WORK ORDER - Please repeat the entire listing verbatim and keep the pictures out.

■ ■ ■

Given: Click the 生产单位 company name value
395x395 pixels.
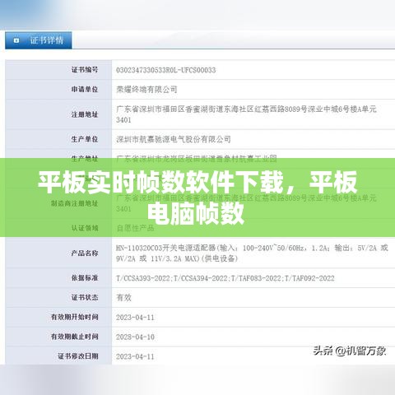Looking at the screenshot, I should click(174, 139).
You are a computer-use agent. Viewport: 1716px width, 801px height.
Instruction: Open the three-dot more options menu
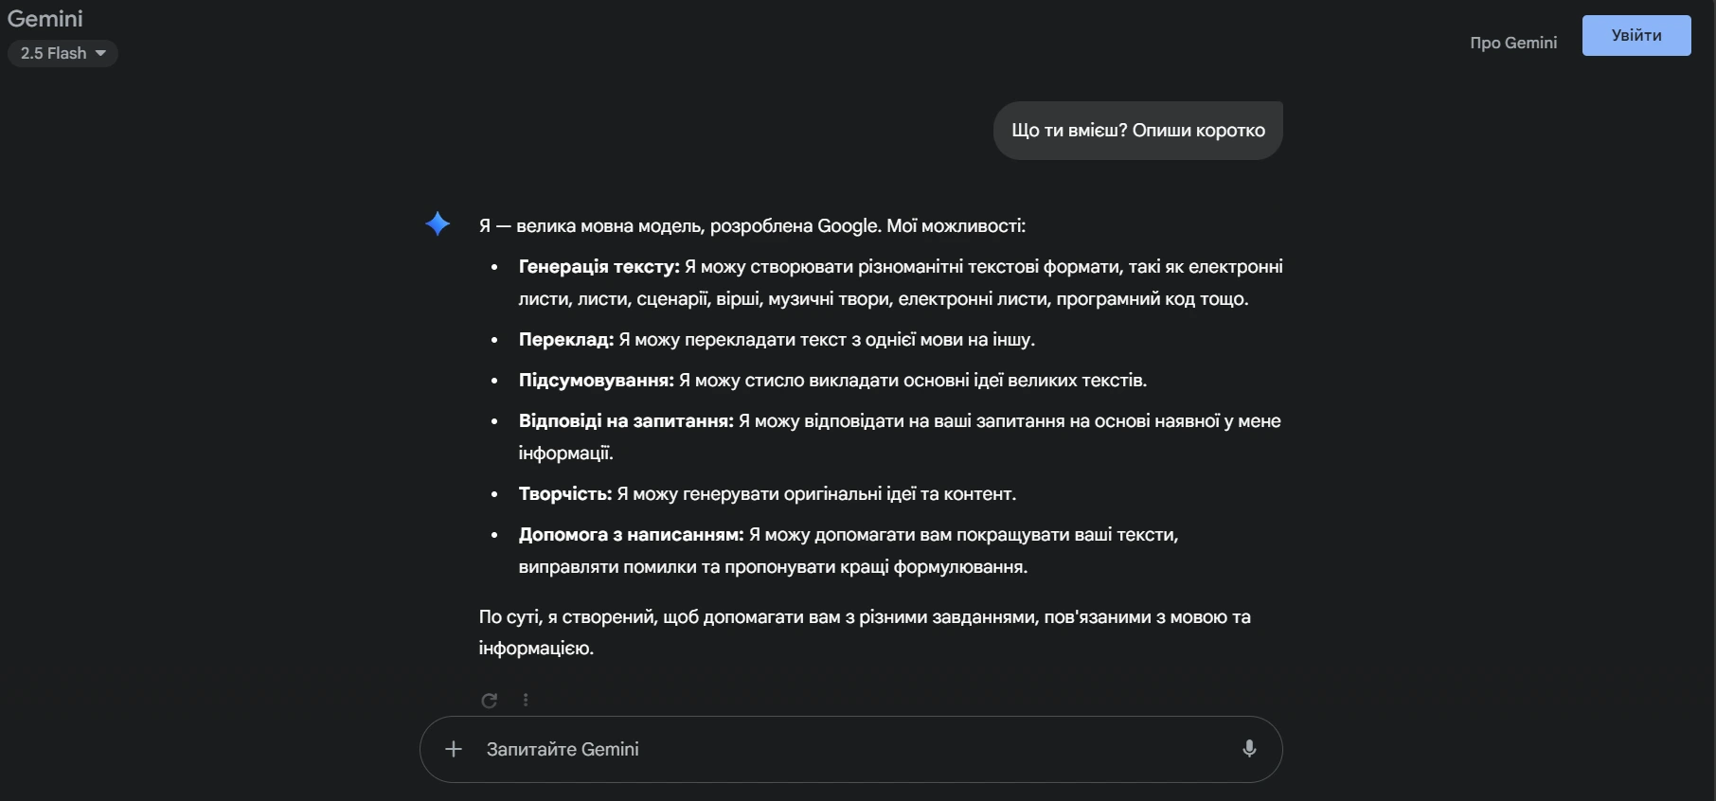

■ ■ ■

ANSWER BOX -
Given: Click the 生产单位 company name value
395x395 pixels.
Looking at the screenshot, I should click(174, 139).
You are a computer-use agent. Viewport: 1716px width, 801px height.
Instruction: Open the three-dot more options menu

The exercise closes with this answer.